JavaScriptの入力制限は簡単に突破できる
しかし、JavaScriptの入力制限はセキュリティ対策ではありません。JavaScriptはブラウザ側で動作する仕組みのため、ユーザーが環境を変えれば簡単に回避することができます。
例えば次のような方法です。
- ブラウザ設定でJavaScriptを無効にする
- 検証ツールで入力制限を変更する
- curlコマンドなどで直接POSTリクエストを送る
- APIツールでフォームの送信先URLを直接叩く
このような方法を使えば、JavaScriptによる入力チェックは誰でも簡単に突破できてしまいます。
必ずサーバー側で検証する必要がある
そのため、重要な入力チェックは必ずサーバー側で実装する必要があります。
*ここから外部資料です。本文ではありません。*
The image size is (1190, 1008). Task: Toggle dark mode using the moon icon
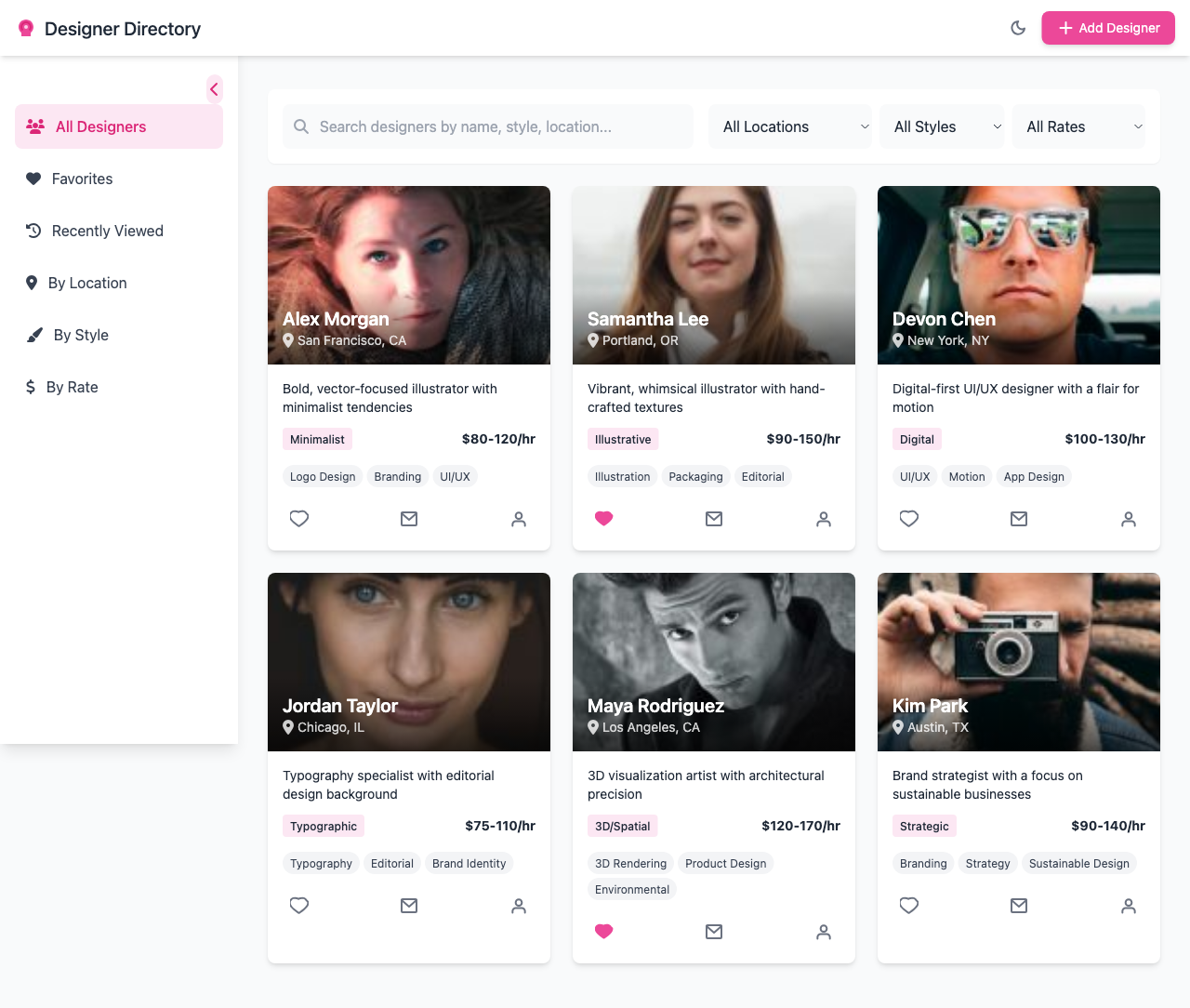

サーバー側の処理であれば、ユーザーがブラウザ設定を変更しても回避することはできません。
例えば次のようなチェックです。
- 入力値の形式チェック
- 文字数制限
- 数値の範囲チェック
- 権限チェック
- 不正なリクエストの拒否
JavaScriptはユーザー体験の改善のための補助として使い、本当に重要な検証はサーバー側で必ず再チェックする設計になっている必要があります。
まとめ
システムテストでは、JavaScriptによる入力制限について次のポイントを確認します。
- 入力チェックがJavaScriptだけに依存していないか
- サーバー側でも同じ検証が行われているか
- 不正なリクエストを送った場合にエラーになるか
JavaScriptの入力制限はユーザー体験を良くするための仕組みであり、セキュリティ対策ではありません。重要なデータの検証は必ずサーバー側で行う必要があります。システムテストではこの前提を理解し、入力チェックの設計が適切かどうかを確認することが重要です。